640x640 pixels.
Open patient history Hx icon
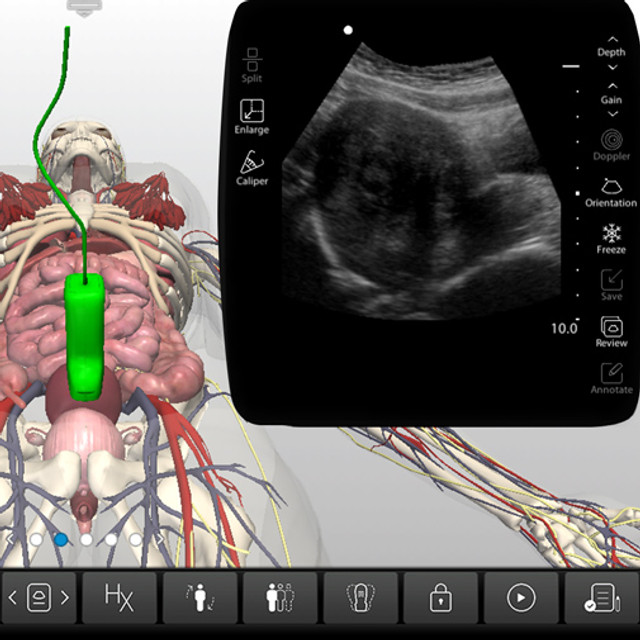(119, 598)
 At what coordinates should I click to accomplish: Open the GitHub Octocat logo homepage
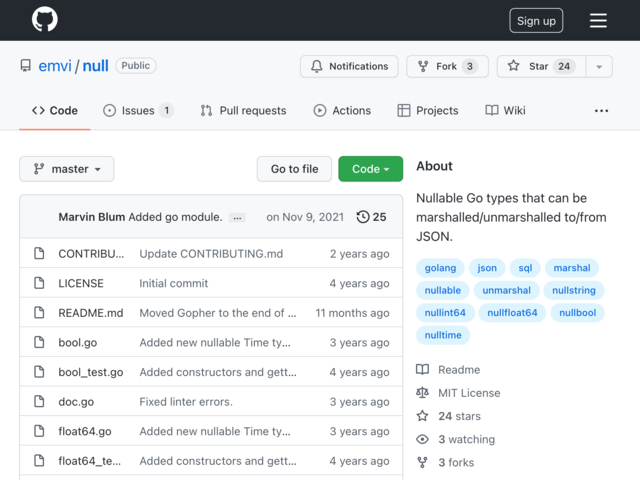tap(44, 19)
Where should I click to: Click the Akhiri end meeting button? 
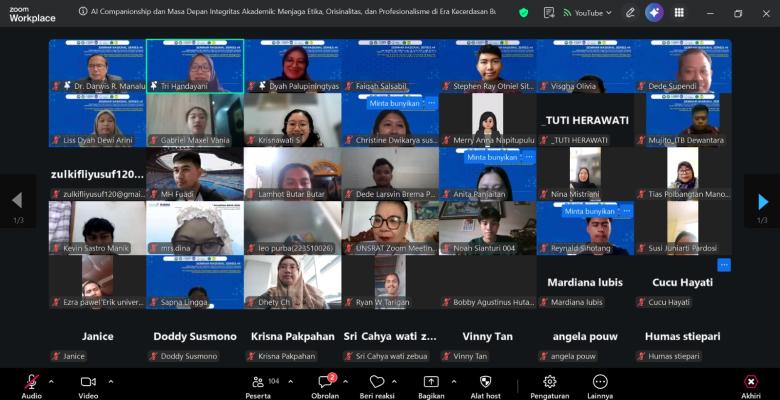[x=751, y=386]
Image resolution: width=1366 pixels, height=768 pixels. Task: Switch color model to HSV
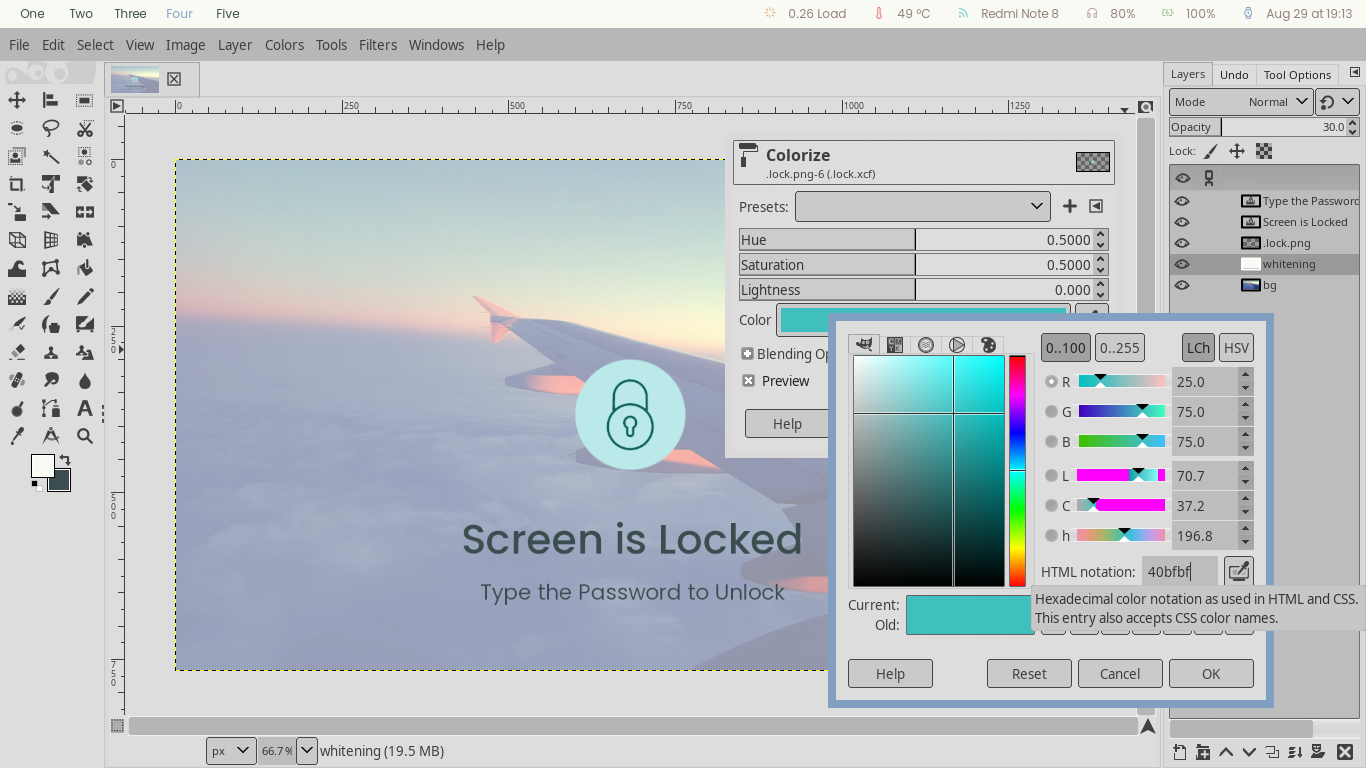pos(1236,348)
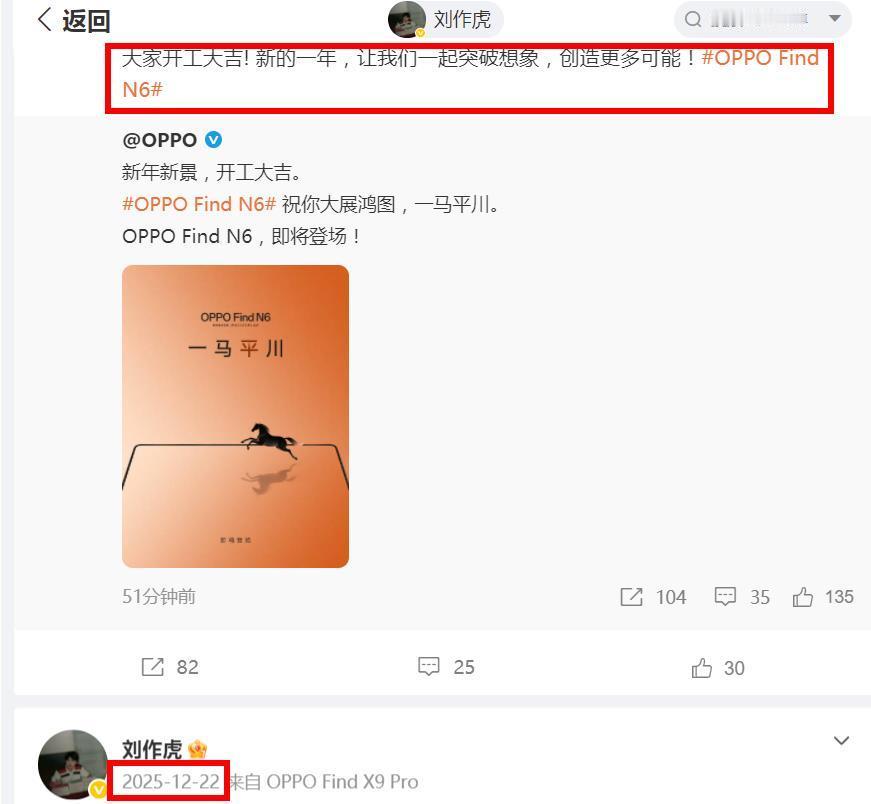This screenshot has width=871, height=804.
Task: Click the 51分钟前 timestamp
Action: (159, 596)
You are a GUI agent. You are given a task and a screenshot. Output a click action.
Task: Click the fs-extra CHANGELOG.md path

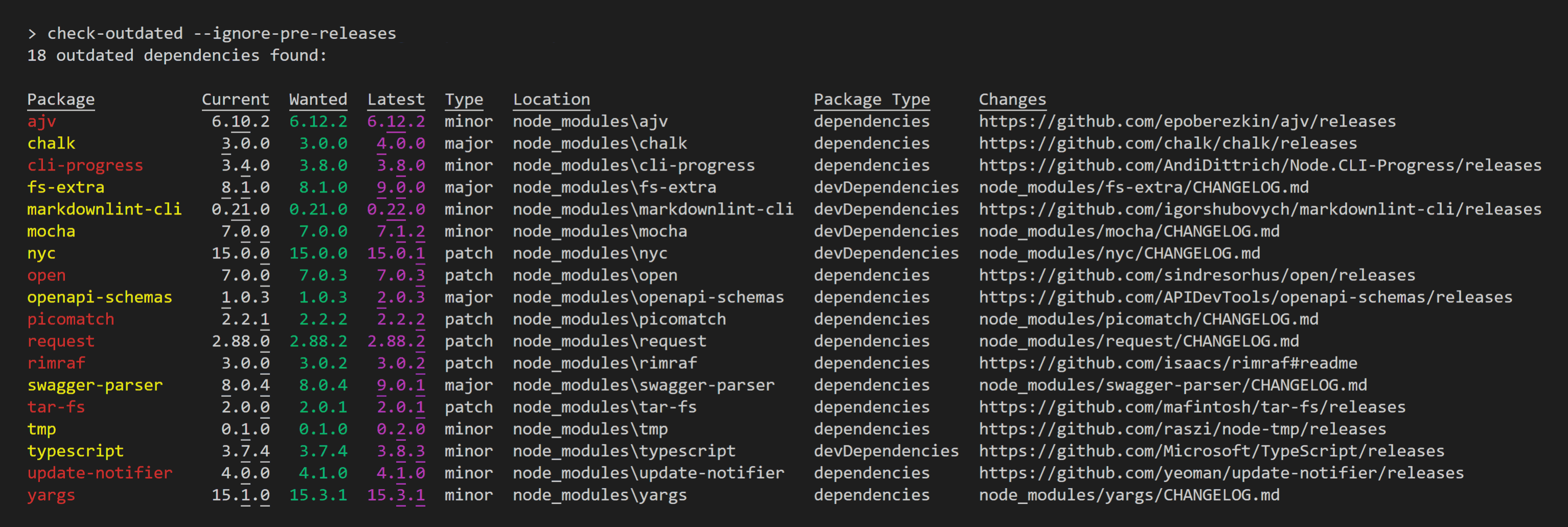1143,187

--- --- ---

WORK TASK: Copy exactly, and only, the lines from the line containing "Open patient history Hx icon" through the final line of the material above, with no pictures.

WRITTEN ANSWER:
Open patient history Hx icon
(119, 598)
 At what coordinates should I click to accomplish: Open the GitHub Octocat logo homepage
tap(44, 19)
Where should I click to: Click the Akhiri end meeting button? 
[x=751, y=386]
Image resolution: width=1366 pixels, height=768 pixels. Task: Switch color model to HSV
pos(1236,348)
This screenshot has width=871, height=804.
Task: Click the 51分钟前 timestamp
Action: (159, 596)
You are a GUI agent. You are given a task and a screenshot. Output a click action.
Task: Click the fs-extra CHANGELOG.md path

1143,187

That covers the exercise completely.